- _PROMPT_: Beginning at the line containing "Task: Select the NowCast value 13", repeat each line below exactly up to and including the line containing "At what coordinates". Do not repeat the pictures.

- _PROVIDED INFORMATION_:
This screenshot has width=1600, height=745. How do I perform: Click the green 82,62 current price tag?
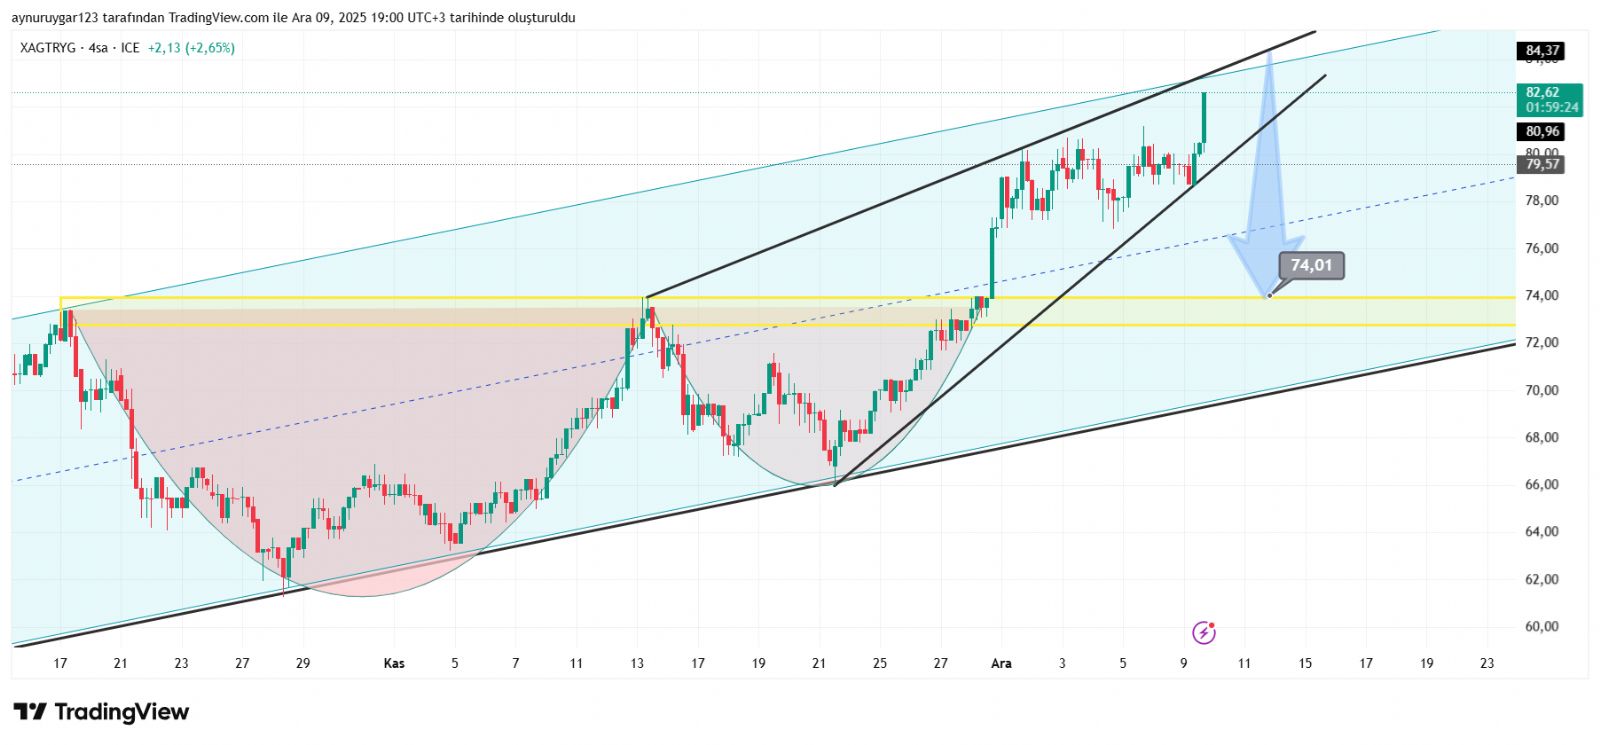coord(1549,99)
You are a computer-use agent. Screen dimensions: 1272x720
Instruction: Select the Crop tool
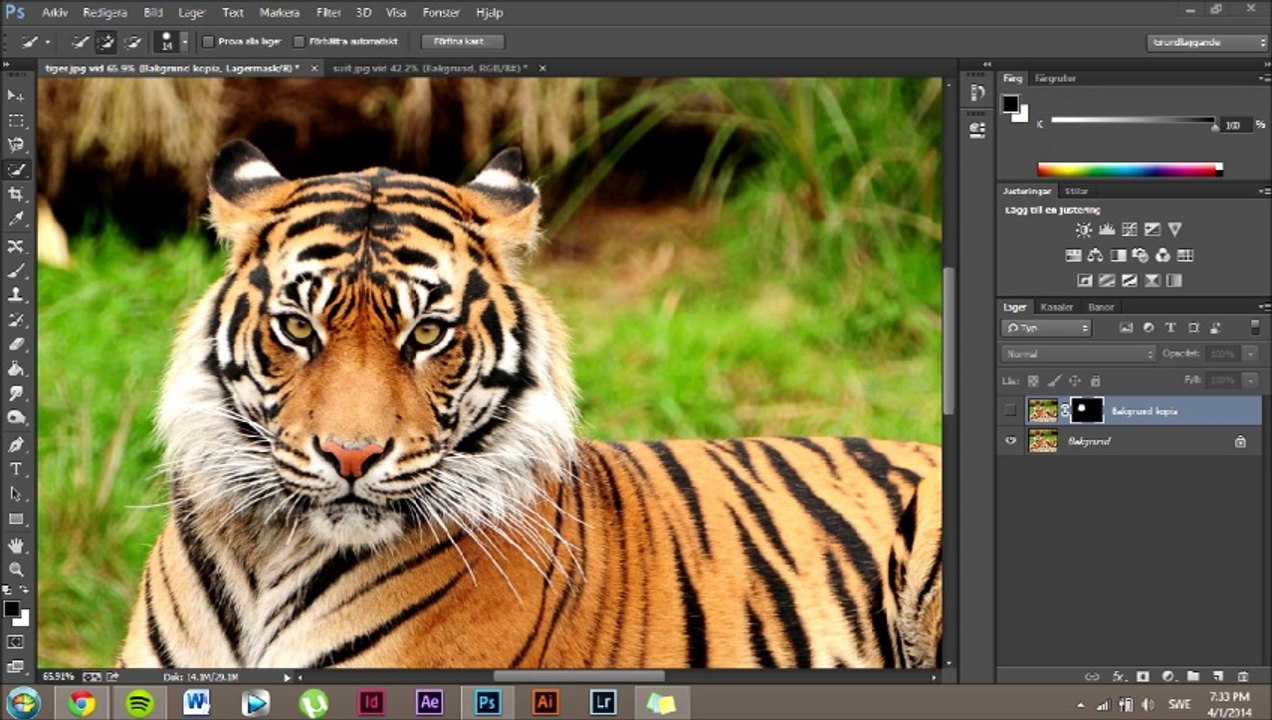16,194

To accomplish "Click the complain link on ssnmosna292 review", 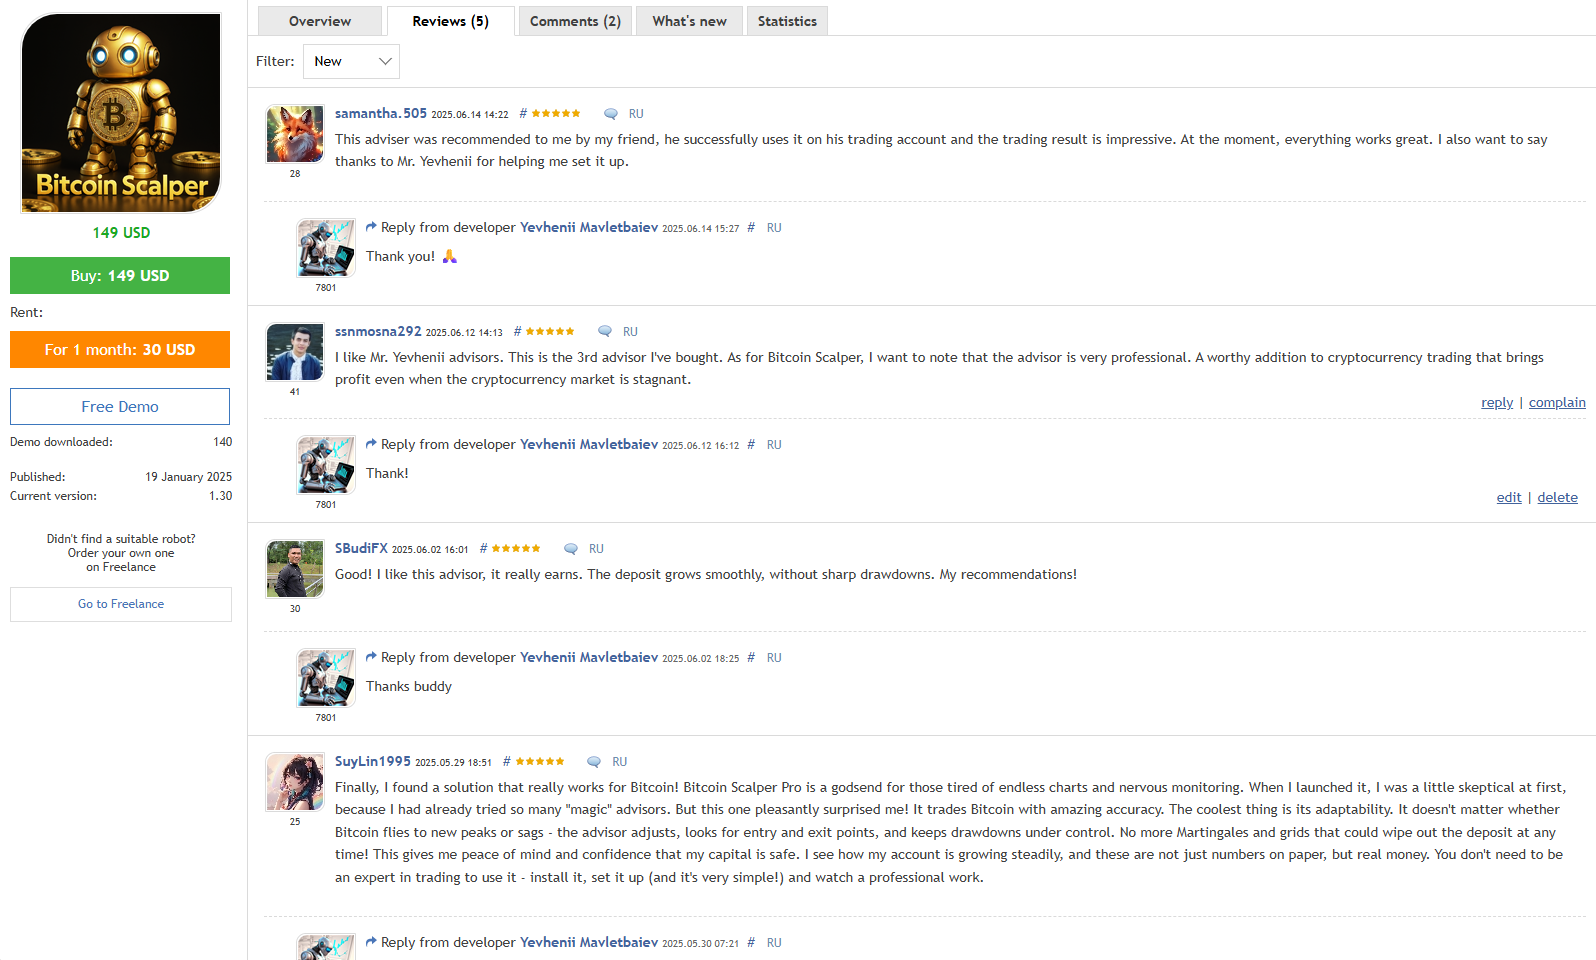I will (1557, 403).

---

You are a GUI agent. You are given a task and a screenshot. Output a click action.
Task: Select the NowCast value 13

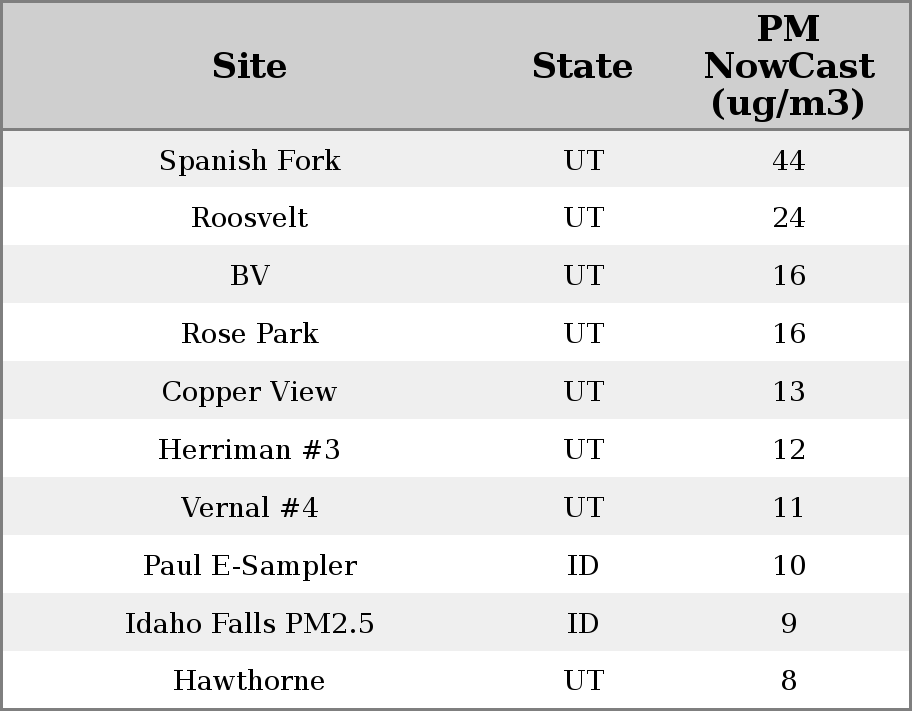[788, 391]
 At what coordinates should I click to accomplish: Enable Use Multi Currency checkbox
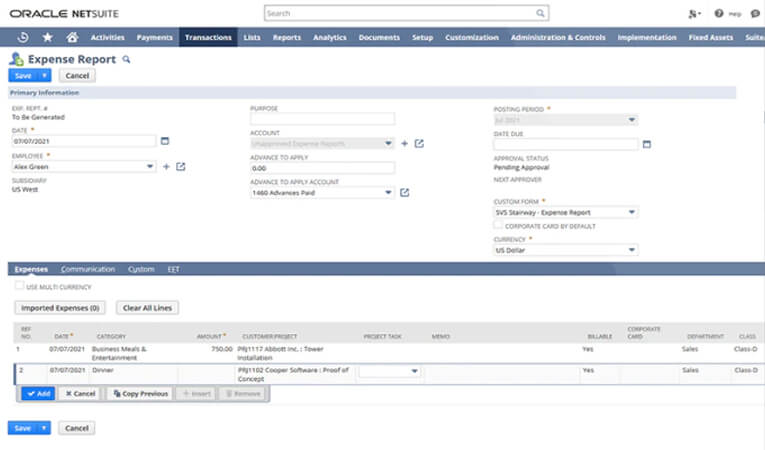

--

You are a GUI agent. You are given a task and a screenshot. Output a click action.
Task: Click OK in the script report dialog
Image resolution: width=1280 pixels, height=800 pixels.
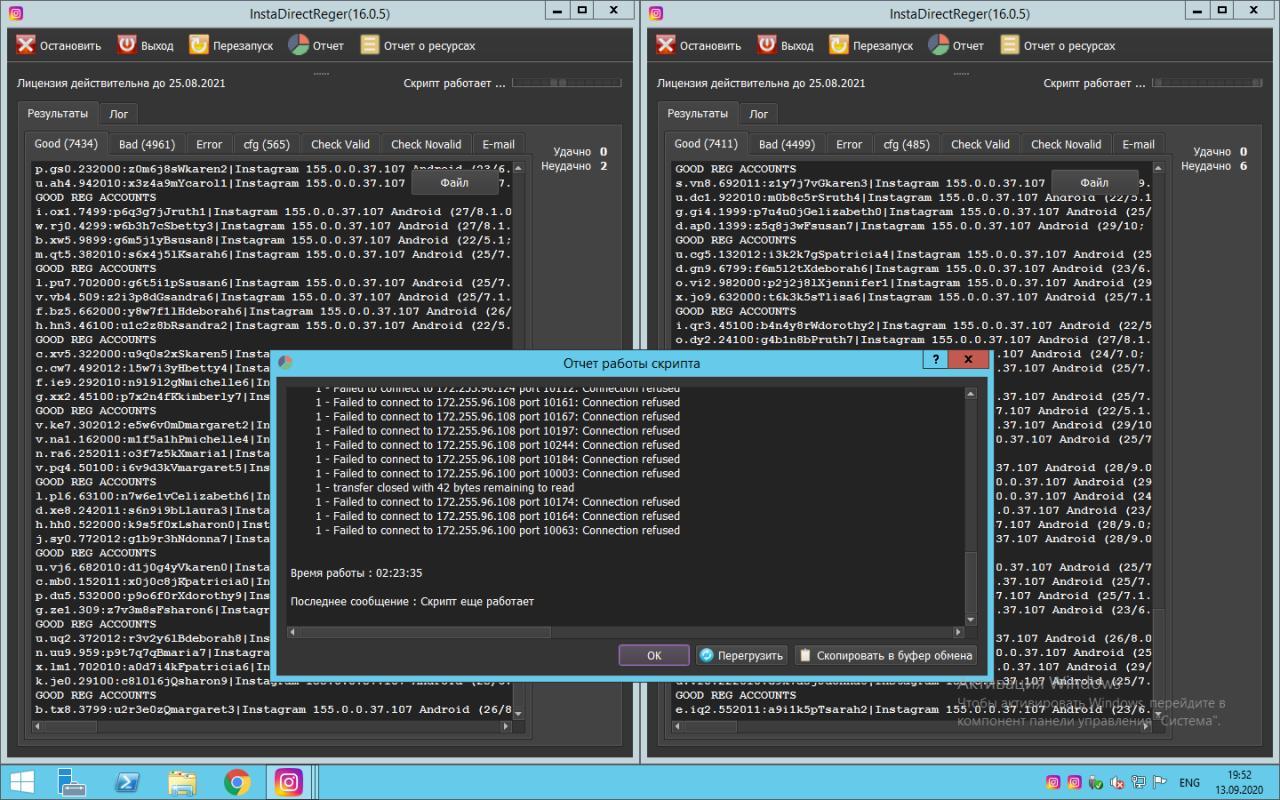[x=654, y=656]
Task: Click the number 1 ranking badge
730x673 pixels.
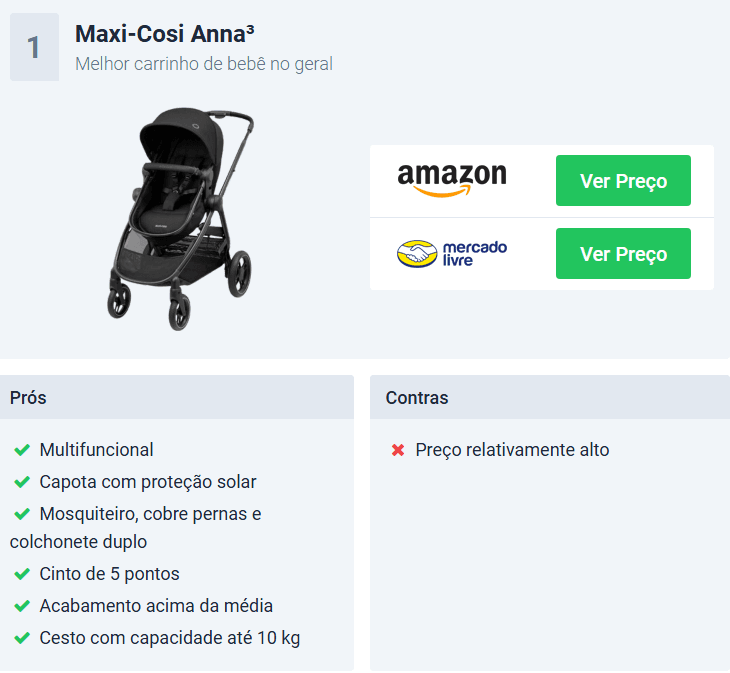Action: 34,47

- _ANSWER TO THIS EXERCISE_:
Task: Select the NowCast value 13

[788, 391]
 At what coordinates should I click to accomplish: Enable Use Multi Currency checkbox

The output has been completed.